* [What to do]: Continue the article below on Delhi's anti-pollution measures, picking up right after its final paragraph.

*** Opening Passage shown ***

By Elton Gomes
As Delhi grapples with severe levels of air pollution, preventive measures could force a partial shutdown in the national capital between November 1 and November 10. The authorities could enforce a ban on construction activities and could order the shut down of at least one industrial area for the next 10 days.
“These measures are pre-emptive and go beyond what is stipulated in the Grap. These measures are being introduced keeping in mind the forecast and the need for emergency actions to combat pollution,” said Bhure Lal, chairman of the Environment Pollution Control Authority (EPCA), Hindustan Times reported. The EPCA is a committee appointed by the Supreme Court to check pollution.
The Air Quality Index (AQI), which had breached ‘severe’ levels of air pollution on Tuesday, showed a slight improvement and came down to ‘very poor’ levels. However, pollution levels are likely to shoot up due to unfavourable weather conditions.
What is being done to tackle the crisis
Measures that could be introduced between November 1 and November 10 include the shutting down of Mundka industrial area, a ban on construction and excavation (digging) activities, shutting down of industries that run on coal and biomass, ban on stone crushers, brick kilns, and hot mix plants.
A ban has already been imposed on diesel generators, and the Badarpur power plant has been closed since October 15, after the Graded Response Action Plan (Grap) was enforced.
The Central Pollution Control Board (CPCB) has also started Facebook and Twitter accounts where Delhiites can register complaints related to garbage burning, unpaved roads etc. Furthermore, the government has cancelled leaves of officials in the environment department.
“The Delhi government is fully prepared to take measures as per Graded Response Action Plan (GRAP), including the odd-even scheme are concerned. We will take them when needed,” Delhi Transport Minister Kailash Gahlot said, News18 reported. The odd-even scheme was rolled out initially in 2016. It was rolled out from January 1-15 and from April 15-30, and vehicles having odd and even numbers were allowed to ply on alternate days.
In addition, all construction activities involving excavation will be stopped. An order by the Delhi Pollution Control Committee (DPCC) has directed the transport department and traffic police to intensify checking of polluting vehicles.
The Aam Aadmi Party (AAP)-led Delhi government on Tuesday announced that 44 joint teams of the CPCB and the Delhi government will be sent from Thursday to curb local sources of air pollution.
The teams have been mandated to take action against those found flouting norms, such as garbage and stubble burning, vehicular and industrial emission, use of power generators, construction and demolition waste.
Furthermore, the CPCB has directed the state pollution control bodies of Punjab, Haryana, and Delhi to begin criminal proceedings against agencies or individuals who fail to comply with directives to control air pollution.

*** Closing Passage shown ***
*** Opening Data shown ***

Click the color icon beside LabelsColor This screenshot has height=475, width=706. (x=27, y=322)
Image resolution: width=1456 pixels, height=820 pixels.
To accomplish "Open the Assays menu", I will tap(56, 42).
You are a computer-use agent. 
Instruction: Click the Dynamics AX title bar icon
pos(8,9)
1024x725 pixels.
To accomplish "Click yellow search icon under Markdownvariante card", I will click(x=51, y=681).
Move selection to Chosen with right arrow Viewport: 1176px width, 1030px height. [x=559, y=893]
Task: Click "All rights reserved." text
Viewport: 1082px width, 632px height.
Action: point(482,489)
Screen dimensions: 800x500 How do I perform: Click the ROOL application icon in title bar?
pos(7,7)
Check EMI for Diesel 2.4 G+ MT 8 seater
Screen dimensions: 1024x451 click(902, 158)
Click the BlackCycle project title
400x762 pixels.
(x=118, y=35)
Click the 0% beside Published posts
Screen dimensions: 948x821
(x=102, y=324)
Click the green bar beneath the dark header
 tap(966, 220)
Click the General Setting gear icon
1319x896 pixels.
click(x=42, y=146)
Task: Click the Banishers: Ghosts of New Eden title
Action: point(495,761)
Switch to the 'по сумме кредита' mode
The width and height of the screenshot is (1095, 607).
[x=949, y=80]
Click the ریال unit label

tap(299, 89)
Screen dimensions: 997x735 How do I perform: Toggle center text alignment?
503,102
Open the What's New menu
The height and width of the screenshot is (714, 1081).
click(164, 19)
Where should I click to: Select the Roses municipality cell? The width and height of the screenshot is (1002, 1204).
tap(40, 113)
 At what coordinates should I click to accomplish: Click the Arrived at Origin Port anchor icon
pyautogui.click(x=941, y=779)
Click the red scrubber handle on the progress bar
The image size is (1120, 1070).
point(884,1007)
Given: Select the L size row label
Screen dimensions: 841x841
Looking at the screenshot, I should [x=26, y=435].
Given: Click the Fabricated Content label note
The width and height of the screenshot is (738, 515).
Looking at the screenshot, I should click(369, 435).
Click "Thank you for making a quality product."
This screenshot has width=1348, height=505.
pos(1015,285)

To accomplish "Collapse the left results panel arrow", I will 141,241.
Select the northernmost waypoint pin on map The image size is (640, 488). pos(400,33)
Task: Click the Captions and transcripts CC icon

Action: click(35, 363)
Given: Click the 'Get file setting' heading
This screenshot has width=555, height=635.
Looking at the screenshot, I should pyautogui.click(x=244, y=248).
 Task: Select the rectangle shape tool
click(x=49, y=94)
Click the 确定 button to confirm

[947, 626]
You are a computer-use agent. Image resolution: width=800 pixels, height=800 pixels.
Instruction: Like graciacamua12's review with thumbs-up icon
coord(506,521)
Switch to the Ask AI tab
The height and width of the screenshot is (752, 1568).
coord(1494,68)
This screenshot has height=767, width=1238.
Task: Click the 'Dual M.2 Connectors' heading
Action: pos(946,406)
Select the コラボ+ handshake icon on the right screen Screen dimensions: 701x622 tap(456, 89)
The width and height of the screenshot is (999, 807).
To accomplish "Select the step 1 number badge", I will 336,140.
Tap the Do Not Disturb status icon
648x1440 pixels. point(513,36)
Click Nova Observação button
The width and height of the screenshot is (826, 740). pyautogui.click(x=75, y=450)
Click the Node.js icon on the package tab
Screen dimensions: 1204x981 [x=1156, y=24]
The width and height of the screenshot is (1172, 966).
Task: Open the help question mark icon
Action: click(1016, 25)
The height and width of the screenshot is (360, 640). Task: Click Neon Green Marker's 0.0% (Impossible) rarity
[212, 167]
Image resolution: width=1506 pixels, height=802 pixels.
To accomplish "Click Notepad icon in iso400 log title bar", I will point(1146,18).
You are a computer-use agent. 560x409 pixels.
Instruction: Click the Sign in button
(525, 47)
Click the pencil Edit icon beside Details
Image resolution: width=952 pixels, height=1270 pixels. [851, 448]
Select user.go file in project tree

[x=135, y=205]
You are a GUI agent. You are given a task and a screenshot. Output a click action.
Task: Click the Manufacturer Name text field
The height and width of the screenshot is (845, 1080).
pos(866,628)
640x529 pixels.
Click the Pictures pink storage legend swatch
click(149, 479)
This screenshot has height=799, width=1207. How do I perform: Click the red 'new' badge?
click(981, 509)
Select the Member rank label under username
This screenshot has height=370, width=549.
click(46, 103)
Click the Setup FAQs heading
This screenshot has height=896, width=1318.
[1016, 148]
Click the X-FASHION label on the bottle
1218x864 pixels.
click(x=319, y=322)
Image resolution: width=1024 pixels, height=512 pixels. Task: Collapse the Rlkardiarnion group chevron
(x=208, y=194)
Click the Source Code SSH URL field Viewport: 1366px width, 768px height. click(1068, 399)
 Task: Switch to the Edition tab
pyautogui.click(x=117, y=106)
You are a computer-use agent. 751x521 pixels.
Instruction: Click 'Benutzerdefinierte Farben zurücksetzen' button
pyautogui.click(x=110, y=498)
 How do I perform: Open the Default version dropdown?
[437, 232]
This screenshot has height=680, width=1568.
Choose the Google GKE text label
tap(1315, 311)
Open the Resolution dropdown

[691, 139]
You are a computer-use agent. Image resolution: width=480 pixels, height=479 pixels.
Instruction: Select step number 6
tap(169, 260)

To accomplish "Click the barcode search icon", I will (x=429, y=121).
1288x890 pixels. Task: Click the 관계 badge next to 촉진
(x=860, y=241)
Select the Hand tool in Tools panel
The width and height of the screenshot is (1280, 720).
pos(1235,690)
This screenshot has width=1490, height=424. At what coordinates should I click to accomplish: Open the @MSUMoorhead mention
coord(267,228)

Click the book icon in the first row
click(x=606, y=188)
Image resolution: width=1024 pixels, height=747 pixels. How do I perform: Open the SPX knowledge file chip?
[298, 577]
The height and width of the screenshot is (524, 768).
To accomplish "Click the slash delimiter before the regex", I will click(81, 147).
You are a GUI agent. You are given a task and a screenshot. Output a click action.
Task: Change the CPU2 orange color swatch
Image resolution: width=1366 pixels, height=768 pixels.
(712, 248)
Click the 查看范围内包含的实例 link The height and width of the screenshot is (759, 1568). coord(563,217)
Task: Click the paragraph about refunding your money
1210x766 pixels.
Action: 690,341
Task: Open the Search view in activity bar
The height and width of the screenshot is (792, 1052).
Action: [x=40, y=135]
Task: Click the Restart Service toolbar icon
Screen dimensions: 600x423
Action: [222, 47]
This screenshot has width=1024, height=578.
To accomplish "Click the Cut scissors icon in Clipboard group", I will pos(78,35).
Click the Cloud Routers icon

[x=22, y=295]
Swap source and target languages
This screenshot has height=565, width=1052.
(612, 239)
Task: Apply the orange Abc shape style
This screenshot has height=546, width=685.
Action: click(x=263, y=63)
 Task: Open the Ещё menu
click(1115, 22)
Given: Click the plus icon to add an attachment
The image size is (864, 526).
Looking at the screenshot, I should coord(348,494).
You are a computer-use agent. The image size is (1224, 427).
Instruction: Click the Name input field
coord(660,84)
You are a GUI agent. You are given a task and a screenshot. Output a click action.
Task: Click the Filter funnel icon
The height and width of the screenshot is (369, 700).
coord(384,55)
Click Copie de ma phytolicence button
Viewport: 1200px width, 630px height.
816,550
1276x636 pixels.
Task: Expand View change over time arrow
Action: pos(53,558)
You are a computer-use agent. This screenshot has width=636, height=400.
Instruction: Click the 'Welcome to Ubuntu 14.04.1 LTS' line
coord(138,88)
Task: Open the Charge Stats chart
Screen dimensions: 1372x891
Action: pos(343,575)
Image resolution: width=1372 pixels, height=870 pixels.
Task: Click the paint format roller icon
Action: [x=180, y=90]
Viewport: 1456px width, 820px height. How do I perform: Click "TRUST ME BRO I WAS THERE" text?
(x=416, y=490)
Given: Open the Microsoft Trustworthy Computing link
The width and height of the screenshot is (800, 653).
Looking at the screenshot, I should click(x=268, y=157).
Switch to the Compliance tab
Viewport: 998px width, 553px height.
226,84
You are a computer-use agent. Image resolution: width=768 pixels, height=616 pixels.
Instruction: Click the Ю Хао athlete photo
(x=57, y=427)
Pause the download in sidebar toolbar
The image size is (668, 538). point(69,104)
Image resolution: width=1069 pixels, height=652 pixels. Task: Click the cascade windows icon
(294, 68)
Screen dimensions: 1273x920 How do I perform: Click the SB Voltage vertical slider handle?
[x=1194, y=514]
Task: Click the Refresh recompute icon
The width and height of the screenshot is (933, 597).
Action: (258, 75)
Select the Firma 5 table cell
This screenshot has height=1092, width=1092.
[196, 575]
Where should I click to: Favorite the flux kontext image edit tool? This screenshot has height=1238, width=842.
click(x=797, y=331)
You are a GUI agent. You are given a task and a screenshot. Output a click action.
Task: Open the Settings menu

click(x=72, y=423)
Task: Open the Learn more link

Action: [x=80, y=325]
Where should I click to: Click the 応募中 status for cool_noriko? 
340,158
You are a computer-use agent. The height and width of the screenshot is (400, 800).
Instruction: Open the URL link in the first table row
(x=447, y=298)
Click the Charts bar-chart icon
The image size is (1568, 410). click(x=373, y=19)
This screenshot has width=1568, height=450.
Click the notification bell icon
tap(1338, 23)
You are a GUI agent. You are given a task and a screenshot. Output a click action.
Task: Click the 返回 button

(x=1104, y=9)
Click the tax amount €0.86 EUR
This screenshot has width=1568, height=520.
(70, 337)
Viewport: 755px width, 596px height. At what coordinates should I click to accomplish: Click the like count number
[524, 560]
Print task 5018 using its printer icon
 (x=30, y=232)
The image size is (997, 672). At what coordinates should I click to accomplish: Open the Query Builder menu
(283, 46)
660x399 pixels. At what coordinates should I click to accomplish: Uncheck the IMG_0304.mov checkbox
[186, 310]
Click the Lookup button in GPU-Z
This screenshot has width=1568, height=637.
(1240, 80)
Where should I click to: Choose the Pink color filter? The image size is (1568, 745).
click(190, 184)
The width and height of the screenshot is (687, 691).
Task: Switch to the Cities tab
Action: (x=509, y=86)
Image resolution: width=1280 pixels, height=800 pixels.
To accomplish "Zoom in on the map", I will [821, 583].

*** Closing Data shown ***

* [Answer box]:
Private vehicles could be banned
In an effort to control worsening air pollution in the national capital, a senior official on Tuesday said that private vehicles could be banned if there is an “emergency.”
“Let us hope the air pollution situation in Delhi doesn’t deteriorate but if it turns out to be an emergency, we will have to stop the use of private transport,” said Bhure Lal, chairperson of the EPCA, India Today reported. Lal said any decision in this regards will be taken after consultation with a committee.
Delhi Metro introduces 21 trains to combat pollution
The Delhi Metro Wednesday said it will be introducing 21 additional trains on its network that will provide 812 additional number of trips daily. The move came after the 17.8-km Shiv Vihar-Trilokpuri-Sanjay Lake section of the Pink Line was opened for passengers.
Officials from the Delhi Metro said the additional service “includes 14 trains with 730 trips on Shiv Vihar-Trilokpuri-Sanjay Lake section of Line-7. With these additional trips, the DMRC for the first time will be running 4,831 trips in a day, the highest ever so far,” a Delhi Metro Rail Corporation (DMRC) spokesperson told PTI.
Air quality to dip further
Air pollution experts have predicted that the coming week could see high levels of particulate matter and toxic gases. Authorities have also stated that due to pollutants caused by biomass burning in the neighbouring regions of Delhi and unfavourable meteorological conditions, the air quality is likely to remain in the ‘very poor’ category on Thursday and Friday.
The System of Air Quality and Weather Forecasting and Research (SAFAR) estimates that the coming 10 days could witness a deterioration of air quality in Delhi-NCR. “This is due to a western disturbance system in the north of India which is bringing moisture and a cyclonic system on the eastern side which is suppressing winds.
There is also the increased burning of paddy straw in Punjab and Haryana, evident from images released by NASA. The direction of the wind is now from the northwest. All this, combined with Delhi-NCR’s own pollution sources, could lead to a spike in pollution in the coming 10 days,” SAFAR said, the Indian Express reported.